# [The problem]
Identify every line in the rows below that contains the string "green", and copy each of those lines in full. Case counts.
[BEGIN Data records]
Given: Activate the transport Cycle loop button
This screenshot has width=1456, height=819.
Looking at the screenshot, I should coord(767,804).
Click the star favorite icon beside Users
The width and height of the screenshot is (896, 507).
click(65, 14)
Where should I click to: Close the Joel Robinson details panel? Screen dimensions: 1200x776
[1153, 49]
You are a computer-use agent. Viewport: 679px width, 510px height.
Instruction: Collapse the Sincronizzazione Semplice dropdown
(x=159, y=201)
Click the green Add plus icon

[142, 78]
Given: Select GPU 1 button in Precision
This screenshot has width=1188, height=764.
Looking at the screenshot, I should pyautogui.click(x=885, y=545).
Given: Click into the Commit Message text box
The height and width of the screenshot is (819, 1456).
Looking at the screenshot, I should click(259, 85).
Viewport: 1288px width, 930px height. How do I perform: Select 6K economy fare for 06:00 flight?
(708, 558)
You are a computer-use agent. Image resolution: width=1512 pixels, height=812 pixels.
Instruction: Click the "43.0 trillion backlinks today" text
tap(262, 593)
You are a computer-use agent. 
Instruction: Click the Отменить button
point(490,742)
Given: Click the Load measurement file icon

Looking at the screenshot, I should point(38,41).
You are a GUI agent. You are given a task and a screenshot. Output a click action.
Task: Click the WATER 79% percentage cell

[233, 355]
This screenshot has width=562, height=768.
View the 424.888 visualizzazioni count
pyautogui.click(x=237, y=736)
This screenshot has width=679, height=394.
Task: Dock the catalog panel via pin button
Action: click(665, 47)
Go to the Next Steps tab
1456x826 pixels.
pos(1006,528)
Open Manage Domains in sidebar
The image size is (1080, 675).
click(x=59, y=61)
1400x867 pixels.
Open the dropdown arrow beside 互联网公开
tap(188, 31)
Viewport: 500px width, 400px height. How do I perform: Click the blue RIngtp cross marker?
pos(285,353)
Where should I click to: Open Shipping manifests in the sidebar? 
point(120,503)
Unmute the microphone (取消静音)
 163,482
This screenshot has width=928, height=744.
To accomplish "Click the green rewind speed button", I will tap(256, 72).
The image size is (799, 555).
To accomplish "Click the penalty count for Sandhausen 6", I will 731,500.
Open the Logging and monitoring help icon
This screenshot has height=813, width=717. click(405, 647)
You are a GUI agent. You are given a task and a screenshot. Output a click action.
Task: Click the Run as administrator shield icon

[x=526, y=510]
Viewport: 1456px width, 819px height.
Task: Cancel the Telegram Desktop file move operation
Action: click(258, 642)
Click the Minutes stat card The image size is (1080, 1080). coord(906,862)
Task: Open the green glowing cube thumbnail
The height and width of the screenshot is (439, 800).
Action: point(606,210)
[END Data records]
# [The output]
Click the green Add plus icon
To accomplish "Click the green rewind speed button", I will tap(256, 72).
Task: Open the green glowing cube thumbnail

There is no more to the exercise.